WORK TO BE COMPLETED> In the entries below, begin at the line with "243x176 pixels. At" and stop after the line with "Select the koala thumbnail in the storyboard"; output those lines exactly and omit the pictures.

DATA EXCERPTS>
§
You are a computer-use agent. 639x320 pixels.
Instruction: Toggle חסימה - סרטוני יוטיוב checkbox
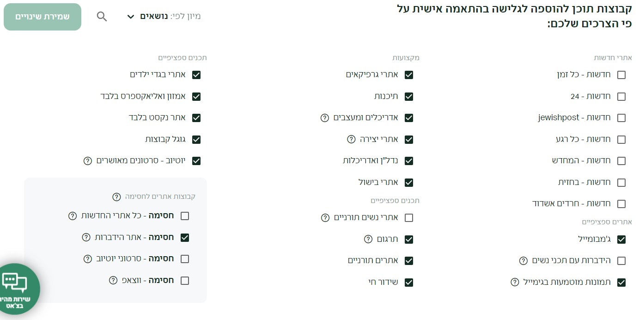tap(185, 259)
§
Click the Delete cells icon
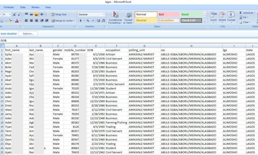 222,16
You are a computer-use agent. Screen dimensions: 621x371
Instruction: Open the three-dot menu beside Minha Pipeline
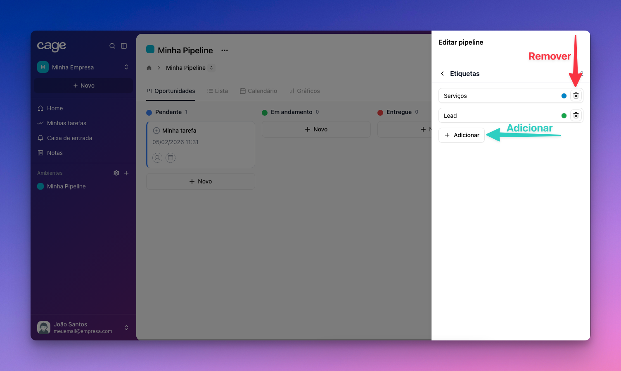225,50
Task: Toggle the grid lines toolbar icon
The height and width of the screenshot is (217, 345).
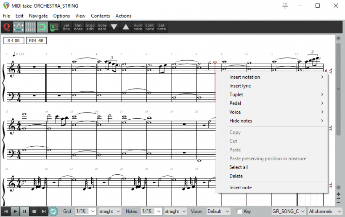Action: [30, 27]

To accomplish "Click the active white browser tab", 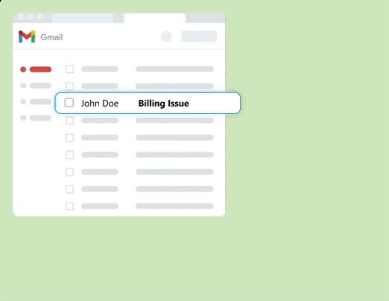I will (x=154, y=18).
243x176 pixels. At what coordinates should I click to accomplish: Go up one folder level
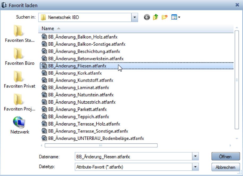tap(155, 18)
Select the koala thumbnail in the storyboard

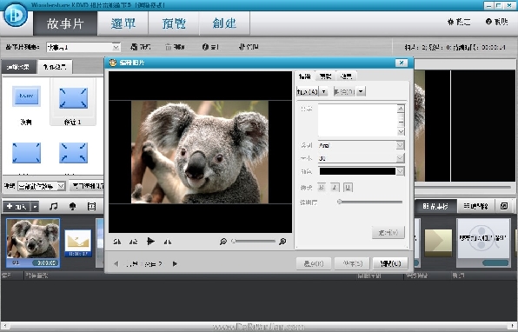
§
RESULT OF THE EXERCISE>
243x176 pixels. At what coordinates should I click to accomplish: Go up one folder level
tap(155, 18)
Select the koala thumbnail in the storyboard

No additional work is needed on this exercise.